» **Given data**
--- begin ---
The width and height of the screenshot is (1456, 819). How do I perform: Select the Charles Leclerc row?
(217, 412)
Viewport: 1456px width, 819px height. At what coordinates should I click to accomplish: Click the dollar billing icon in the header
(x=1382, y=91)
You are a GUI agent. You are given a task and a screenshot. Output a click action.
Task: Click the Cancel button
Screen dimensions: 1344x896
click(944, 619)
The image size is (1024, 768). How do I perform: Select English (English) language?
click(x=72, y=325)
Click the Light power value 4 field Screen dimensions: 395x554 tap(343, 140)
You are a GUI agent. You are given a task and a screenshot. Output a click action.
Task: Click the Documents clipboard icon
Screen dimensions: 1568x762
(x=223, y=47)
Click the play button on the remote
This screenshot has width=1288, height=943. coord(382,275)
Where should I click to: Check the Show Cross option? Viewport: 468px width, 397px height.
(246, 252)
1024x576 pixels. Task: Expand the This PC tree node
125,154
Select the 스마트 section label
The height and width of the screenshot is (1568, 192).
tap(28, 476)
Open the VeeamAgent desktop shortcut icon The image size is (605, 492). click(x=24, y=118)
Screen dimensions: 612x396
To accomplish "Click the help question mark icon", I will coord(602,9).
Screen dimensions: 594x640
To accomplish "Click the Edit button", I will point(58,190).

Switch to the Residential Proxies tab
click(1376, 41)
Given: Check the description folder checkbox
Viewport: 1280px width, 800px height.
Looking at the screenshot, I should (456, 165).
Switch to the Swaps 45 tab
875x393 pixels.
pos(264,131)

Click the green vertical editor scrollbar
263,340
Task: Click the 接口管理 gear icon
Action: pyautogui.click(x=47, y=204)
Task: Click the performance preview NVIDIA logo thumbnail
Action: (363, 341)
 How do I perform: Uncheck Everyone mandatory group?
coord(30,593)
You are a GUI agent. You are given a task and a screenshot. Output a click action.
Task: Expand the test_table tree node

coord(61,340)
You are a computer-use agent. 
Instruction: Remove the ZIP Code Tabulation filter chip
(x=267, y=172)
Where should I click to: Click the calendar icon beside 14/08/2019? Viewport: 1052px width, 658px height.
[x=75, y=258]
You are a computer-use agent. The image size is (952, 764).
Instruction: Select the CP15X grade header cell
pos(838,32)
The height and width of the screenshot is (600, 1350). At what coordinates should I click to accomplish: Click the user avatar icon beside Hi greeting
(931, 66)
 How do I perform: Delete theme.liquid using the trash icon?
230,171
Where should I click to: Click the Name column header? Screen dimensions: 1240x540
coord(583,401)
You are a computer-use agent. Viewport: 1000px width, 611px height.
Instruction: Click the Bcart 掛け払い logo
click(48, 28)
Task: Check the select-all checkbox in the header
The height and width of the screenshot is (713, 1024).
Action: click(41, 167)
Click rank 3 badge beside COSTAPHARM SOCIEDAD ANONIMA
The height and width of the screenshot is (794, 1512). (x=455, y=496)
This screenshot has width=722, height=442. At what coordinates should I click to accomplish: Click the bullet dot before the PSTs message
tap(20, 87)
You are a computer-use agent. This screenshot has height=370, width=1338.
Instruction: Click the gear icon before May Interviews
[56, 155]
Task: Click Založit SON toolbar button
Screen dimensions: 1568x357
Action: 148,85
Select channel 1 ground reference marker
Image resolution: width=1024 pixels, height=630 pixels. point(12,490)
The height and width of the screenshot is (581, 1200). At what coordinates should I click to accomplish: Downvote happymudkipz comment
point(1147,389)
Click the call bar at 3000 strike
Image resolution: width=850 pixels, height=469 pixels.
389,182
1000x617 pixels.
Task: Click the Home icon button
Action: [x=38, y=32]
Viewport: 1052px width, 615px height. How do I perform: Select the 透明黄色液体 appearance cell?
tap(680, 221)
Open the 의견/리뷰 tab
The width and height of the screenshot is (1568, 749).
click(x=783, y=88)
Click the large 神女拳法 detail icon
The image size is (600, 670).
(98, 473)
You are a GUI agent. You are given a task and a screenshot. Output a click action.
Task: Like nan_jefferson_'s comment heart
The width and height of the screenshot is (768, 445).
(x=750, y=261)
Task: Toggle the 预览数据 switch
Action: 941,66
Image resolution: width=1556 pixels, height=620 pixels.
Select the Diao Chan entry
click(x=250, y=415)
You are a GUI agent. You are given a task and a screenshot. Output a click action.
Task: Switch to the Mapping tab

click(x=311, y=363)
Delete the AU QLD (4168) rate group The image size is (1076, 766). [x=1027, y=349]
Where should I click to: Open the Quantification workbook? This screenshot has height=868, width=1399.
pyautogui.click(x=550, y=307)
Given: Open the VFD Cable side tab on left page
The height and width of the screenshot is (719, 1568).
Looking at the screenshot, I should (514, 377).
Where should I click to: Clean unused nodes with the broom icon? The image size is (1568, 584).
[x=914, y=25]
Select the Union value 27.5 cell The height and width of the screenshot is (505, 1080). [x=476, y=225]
--- end ---
» **Required work**
Please copy every item above word for word, from first to last.

» **Right answer**
The width and height of the screenshot is (1456, 819). How do I perform: Select the Charles Leclerc row?
(217, 412)
Viewport: 1456px width, 819px height. At what coordinates should I click to accomplish: Click the dollar billing icon in the header
(x=1382, y=91)
You are a GUI agent. You are given a task and a screenshot. Output a click action.
Task: Click the Cancel button
Screen dimensions: 1344x896
click(944, 619)
The image size is (1024, 768). How do I perform: Select English (English) language?
click(x=72, y=325)
Click the Light power value 4 field Screen dimensions: 395x554 tap(343, 140)
You are a GUI agent. You are given a task and a screenshot. Output a click action.
Task: Click the Documents clipboard icon
Screen dimensions: 1568x762
(x=223, y=47)
Click the play button on the remote
This screenshot has width=1288, height=943. coord(382,275)
Where should I click to: Check the Show Cross option? Viewport: 468px width, 397px height.
(246, 252)
1024x576 pixels. Task: Expand the This PC tree node
125,154
Select the 스마트 section label
The height and width of the screenshot is (1568, 192).
tap(28, 476)
Open the VeeamAgent desktop shortcut icon The image size is (605, 492). click(x=24, y=118)
Screen dimensions: 612x396
To accomplish "Click the help question mark icon", I will coord(602,9).
Screen dimensions: 594x640
To accomplish "Click the Edit button", I will point(58,190).

Switch to the Residential Proxies tab
click(1376, 41)
Given: Check the description folder checkbox
Viewport: 1280px width, 800px height.
Looking at the screenshot, I should (456, 165).
Switch to the Swaps 45 tab
875x393 pixels.
pos(264,131)

Click the green vertical editor scrollbar
263,340
Task: Click the 接口管理 gear icon
Action: pyautogui.click(x=47, y=204)
Task: Click the performance preview NVIDIA logo thumbnail
Action: (363, 341)
 How do I perform: Uncheck Everyone mandatory group?
coord(30,593)
You are a GUI agent. You are given a task and a screenshot. Output a click action.
Task: Expand the test_table tree node

coord(61,340)
You are a computer-use agent. 
Instruction: Remove the ZIP Code Tabulation filter chip
(x=267, y=172)
Where should I click to: Click the calendar icon beside 14/08/2019? Viewport: 1052px width, 658px height.
[x=75, y=258]
You are a computer-use agent. The image size is (952, 764).
Instruction: Select the CP15X grade header cell
pos(838,32)
The height and width of the screenshot is (600, 1350). At what coordinates should I click to accomplish: Click the user avatar icon beside Hi greeting
(931, 66)
 How do I perform: Delete theme.liquid using the trash icon?
230,171
Where should I click to: Click the Name column header? Screen dimensions: 1240x540
coord(583,401)
You are a computer-use agent. Viewport: 1000px width, 611px height.
Instruction: Click the Bcart 掛け払い logo
click(48, 28)
Task: Check the select-all checkbox in the header
The height and width of the screenshot is (713, 1024).
Action: click(41, 167)
Click rank 3 badge beside COSTAPHARM SOCIEDAD ANONIMA
The height and width of the screenshot is (794, 1512). (x=455, y=496)
This screenshot has width=722, height=442. At what coordinates should I click to accomplish: Click the bullet dot before the PSTs message
tap(20, 87)
You are a computer-use agent. This screenshot has height=370, width=1338.
Instruction: Click the gear icon before May Interviews
[56, 155]
Task: Click Založit SON toolbar button
Screen dimensions: 1568x357
Action: 148,85
Select channel 1 ground reference marker
Image resolution: width=1024 pixels, height=630 pixels. point(12,490)
The height and width of the screenshot is (581, 1200). At what coordinates should I click to accomplish: Downvote happymudkipz comment
point(1147,389)
Click the call bar at 3000 strike
Image resolution: width=850 pixels, height=469 pixels.
389,182
1000x617 pixels.
Task: Click the Home icon button
Action: [x=38, y=32]
Viewport: 1052px width, 615px height. How do I perform: Select the 透明黄色液体 appearance cell?
tap(680, 221)
Open the 의견/리뷰 tab
The width and height of the screenshot is (1568, 749).
click(x=783, y=88)
Click the large 神女拳法 detail icon
The image size is (600, 670).
(98, 473)
You are a GUI agent. You are given a task and a screenshot. Output a click action.
Task: Like nan_jefferson_'s comment heart
The width and height of the screenshot is (768, 445).
(x=750, y=261)
Task: Toggle the 预览数据 switch
Action: 941,66
Image resolution: width=1556 pixels, height=620 pixels.
Select the Diao Chan entry
click(x=250, y=415)
You are a GUI agent. You are given a task and a screenshot. Output a click action.
Task: Switch to the Mapping tab

click(x=311, y=363)
Delete the AU QLD (4168) rate group The image size is (1076, 766). [x=1027, y=349]
Where should I click to: Open the Quantification workbook? This screenshot has height=868, width=1399.
pyautogui.click(x=550, y=307)
Given: Open the VFD Cable side tab on left page
The height and width of the screenshot is (719, 1568).
Looking at the screenshot, I should (514, 377).
Where should I click to: Clean unused nodes with the broom icon? The image size is (1568, 584).
[x=914, y=25]
Select the Union value 27.5 cell The height and width of the screenshot is (505, 1080). [x=476, y=225]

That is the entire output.